**The exercise**. Repeat the rows word for word, beginning with the first row and continuing through the line containing "click(x=395, y=85)".

**Stored entries**.

===

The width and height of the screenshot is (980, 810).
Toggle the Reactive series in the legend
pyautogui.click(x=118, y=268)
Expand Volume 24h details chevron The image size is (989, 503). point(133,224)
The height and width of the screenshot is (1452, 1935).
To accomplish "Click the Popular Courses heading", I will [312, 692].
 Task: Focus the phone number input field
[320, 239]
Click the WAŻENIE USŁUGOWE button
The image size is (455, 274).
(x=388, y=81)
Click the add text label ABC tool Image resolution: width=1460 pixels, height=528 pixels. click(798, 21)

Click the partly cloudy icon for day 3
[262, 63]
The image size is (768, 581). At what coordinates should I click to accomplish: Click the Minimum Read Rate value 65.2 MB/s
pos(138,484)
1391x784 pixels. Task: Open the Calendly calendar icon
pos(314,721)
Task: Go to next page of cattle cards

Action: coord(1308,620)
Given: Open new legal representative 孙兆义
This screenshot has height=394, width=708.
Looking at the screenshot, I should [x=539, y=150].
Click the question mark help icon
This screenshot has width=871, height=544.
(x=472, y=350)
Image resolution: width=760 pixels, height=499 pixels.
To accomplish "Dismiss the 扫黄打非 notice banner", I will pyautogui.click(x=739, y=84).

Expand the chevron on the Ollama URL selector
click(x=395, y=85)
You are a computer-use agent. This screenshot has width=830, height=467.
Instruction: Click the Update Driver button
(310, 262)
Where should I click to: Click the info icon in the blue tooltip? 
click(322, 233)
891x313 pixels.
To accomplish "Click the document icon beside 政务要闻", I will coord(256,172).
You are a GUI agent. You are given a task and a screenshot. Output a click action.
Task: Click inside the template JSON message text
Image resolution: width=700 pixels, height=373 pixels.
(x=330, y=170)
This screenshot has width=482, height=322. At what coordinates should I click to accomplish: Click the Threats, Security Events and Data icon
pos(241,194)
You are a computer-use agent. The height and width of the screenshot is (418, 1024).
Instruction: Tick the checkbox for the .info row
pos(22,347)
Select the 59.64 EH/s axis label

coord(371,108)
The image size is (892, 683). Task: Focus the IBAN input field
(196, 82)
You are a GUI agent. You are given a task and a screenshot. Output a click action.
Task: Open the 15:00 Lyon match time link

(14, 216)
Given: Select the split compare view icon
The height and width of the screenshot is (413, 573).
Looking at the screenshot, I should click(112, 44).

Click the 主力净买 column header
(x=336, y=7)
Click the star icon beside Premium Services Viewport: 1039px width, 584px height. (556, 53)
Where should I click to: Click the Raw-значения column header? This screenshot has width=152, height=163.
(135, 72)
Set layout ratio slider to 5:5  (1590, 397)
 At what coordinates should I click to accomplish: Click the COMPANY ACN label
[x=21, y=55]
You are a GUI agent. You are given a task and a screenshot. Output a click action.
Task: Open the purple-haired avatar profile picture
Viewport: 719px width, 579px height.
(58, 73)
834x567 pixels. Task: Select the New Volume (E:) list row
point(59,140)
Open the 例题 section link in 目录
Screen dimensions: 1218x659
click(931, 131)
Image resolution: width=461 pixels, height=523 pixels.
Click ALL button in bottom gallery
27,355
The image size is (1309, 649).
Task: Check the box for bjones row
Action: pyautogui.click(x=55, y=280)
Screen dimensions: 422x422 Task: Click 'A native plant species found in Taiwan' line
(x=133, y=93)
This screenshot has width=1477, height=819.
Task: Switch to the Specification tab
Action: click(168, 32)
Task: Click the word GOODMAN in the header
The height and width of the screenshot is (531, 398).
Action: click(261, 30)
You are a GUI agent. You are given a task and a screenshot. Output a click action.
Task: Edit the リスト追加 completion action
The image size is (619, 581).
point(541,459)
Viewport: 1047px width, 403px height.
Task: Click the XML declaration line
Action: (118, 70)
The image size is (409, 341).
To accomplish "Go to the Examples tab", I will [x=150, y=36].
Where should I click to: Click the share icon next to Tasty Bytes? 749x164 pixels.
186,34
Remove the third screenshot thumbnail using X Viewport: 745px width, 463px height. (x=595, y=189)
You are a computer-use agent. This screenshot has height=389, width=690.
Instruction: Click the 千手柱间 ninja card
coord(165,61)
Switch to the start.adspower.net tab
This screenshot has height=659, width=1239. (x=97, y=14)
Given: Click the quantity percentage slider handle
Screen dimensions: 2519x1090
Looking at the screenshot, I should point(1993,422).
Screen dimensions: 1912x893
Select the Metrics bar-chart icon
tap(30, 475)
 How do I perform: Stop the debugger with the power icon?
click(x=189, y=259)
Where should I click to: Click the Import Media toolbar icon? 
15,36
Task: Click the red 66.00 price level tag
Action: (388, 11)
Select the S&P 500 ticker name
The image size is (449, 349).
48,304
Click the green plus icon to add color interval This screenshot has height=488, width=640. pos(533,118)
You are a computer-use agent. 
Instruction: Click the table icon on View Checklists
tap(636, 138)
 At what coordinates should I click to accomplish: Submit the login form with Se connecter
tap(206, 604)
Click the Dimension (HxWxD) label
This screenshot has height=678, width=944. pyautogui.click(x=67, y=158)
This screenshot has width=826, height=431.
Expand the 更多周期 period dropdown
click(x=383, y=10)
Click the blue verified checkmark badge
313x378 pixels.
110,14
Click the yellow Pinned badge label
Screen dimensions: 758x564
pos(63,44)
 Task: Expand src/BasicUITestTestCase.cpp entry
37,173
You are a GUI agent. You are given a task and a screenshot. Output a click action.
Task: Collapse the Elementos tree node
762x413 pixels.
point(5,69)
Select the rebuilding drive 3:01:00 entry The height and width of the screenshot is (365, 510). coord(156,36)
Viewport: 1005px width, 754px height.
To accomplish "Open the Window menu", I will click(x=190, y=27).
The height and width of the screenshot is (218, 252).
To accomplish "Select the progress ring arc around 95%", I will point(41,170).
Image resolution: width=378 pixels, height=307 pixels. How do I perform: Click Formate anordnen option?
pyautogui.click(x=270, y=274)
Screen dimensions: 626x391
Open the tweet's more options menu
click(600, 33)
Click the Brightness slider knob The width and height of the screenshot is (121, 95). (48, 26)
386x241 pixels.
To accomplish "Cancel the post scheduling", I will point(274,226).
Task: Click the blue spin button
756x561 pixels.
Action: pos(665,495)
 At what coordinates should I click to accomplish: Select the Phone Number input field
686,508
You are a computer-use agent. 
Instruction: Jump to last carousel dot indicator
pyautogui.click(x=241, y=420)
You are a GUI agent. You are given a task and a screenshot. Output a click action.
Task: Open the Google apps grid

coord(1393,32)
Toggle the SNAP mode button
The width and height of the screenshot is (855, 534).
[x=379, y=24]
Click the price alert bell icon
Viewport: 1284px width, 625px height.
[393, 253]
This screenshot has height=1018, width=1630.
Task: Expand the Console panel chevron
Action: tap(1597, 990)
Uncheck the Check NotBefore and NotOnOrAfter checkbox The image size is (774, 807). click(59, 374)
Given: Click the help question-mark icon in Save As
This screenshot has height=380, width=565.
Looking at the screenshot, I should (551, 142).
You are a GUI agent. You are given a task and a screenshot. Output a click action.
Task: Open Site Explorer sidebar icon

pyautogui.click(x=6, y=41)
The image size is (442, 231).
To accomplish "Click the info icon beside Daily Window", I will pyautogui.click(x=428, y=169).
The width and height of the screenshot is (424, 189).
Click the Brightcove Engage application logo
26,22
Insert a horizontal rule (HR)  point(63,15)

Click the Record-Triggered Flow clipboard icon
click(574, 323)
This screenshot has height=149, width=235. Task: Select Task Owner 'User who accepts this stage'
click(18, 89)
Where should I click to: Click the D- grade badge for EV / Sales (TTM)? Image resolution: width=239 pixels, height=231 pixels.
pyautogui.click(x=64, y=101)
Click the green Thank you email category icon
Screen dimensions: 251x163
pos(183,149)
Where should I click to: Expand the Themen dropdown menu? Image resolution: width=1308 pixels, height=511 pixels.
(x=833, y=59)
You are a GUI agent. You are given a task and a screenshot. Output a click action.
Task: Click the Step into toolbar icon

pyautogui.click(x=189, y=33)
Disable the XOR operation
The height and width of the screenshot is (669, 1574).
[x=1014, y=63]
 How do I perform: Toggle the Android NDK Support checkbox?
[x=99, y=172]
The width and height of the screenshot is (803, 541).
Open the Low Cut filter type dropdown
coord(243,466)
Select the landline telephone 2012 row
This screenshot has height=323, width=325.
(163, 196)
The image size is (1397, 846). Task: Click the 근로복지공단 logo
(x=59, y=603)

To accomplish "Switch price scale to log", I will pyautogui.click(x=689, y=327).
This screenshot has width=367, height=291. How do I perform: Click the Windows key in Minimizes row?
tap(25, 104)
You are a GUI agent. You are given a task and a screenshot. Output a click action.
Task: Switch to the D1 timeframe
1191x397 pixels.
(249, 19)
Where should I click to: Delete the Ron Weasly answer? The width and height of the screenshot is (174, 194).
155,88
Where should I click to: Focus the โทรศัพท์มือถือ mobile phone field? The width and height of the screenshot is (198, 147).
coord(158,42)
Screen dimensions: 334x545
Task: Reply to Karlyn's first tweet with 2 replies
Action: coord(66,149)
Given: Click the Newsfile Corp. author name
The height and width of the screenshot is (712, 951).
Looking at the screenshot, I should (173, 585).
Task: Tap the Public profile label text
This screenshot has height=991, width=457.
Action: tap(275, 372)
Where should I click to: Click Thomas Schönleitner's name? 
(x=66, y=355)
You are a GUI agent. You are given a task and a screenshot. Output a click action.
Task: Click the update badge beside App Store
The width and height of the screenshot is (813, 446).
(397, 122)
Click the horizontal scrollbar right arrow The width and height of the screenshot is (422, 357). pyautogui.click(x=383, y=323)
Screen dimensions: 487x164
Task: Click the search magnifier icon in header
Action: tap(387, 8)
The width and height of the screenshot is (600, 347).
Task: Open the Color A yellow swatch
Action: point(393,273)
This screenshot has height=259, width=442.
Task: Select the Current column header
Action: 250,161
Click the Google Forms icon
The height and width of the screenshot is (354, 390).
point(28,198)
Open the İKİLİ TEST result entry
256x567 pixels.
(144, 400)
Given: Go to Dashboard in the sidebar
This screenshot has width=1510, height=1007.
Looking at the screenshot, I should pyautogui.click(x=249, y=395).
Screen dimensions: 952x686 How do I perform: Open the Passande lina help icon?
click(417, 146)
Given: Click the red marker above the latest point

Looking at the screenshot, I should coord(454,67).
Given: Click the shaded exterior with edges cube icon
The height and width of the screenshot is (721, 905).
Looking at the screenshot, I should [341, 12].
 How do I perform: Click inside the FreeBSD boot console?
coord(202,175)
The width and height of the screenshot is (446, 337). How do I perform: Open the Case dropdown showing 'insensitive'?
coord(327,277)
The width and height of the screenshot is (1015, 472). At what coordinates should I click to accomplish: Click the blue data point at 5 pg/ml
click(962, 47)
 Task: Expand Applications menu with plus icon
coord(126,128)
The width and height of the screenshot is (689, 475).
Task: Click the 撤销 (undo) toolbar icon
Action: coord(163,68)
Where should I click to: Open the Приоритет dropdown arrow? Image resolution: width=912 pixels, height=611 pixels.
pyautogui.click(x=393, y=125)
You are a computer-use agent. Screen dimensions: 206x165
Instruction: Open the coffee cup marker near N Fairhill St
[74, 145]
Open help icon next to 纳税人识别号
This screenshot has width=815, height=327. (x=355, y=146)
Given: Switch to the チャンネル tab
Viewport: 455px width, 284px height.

===

**Response to the exercise**.
The width and height of the screenshot is (980, 810).
Toggle the Reactive series in the legend
pyautogui.click(x=118, y=268)
Expand Volume 24h details chevron The image size is (989, 503). point(133,224)
The height and width of the screenshot is (1452, 1935).
To accomplish "Click the Popular Courses heading", I will [312, 692].
 Task: Focus the phone number input field
[320, 239]
Click the WAŻENIE USŁUGOWE button
The image size is (455, 274).
(x=388, y=81)
Click the add text label ABC tool Image resolution: width=1460 pixels, height=528 pixels. click(798, 21)

Click the partly cloudy icon for day 3
[262, 63]
The image size is (768, 581). At what coordinates should I click to accomplish: Click the Minimum Read Rate value 65.2 MB/s
pos(138,484)
1391x784 pixels. Task: Open the Calendly calendar icon
pos(314,721)
Task: Go to next page of cattle cards

Action: coord(1308,620)
Given: Open new legal representative 孙兆义
This screenshot has height=394, width=708.
Looking at the screenshot, I should [x=539, y=150].
Click the question mark help icon
This screenshot has width=871, height=544.
(x=472, y=350)
Image resolution: width=760 pixels, height=499 pixels.
To accomplish "Dismiss the 扫黄打非 notice banner", I will pyautogui.click(x=739, y=84).

Expand the chevron on the Ollama URL selector
click(x=395, y=85)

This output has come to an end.